The first film to be issued twice on DVD by the Criterion Collection, Beauty and the Beast made its digital bow in what was considered at the time to be the best the film could possibly look. Though filled with scratches, visible tape splices, and other debris, the overall quality was satisfying enough. However, their expanded reissue lays that transfer to waste with an impeccably smooth, wonderfully clean image; you'd have to stare long and hard to find a flaw, amazing for a film once thought to be damaged forever. The audio sounds exceptionally clear and rich, with the music rendered far better than before. The disc also includes a Dolby Digital 5.1 presentation of Philip Glass' opera written for the film, originally performed at live presentations of the film itself. The dialogue is sung in French with Glass' music and stays more or less in sync with the actors throughout. It's a beautifully written work and fares better overall than his hypnotic but disconcerting accompaniment to the 1931 Dracula. Fans of the film will also be delighted to know that, for the first time in an English-speaking home video format, the original and utterly charming opening titles have been restored, with Cocteau drawing the main credits on a blackboard in a classroom full of students.

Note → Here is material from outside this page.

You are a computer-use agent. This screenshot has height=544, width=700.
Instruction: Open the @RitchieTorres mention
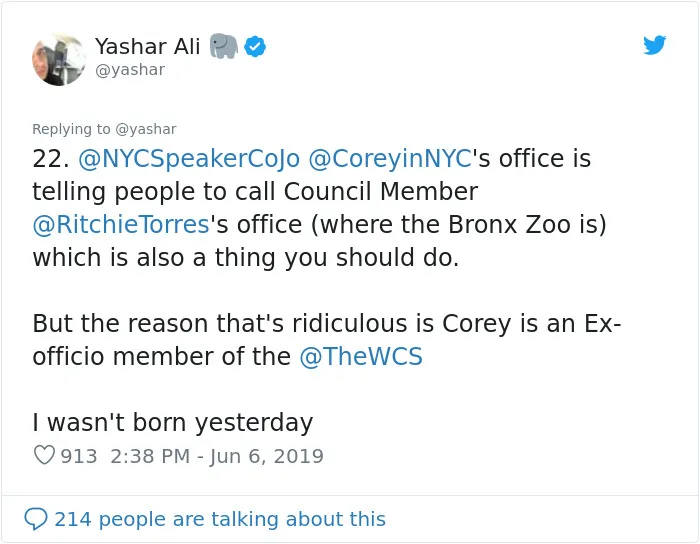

Both DVD versions contain an informative audio commentary by film historian Arthur Knight, in which he catalogs Cocteau's influences and innovations while making the film and places it within its correct cinematic context. The reissue adds on a second commentary by writer and cultural historian Sir Christopher Frayling, which focuses more on the fine art and literary aspects of the film and discusses the contributions of everyone involved in a more humanities-related fashion. Both discs contain a text version of the complete original fairy tale by Mme. Leprince de Beaumont and some informative liner notes by Cocteau biographer Francis Steegmuller; after that the supplements part company.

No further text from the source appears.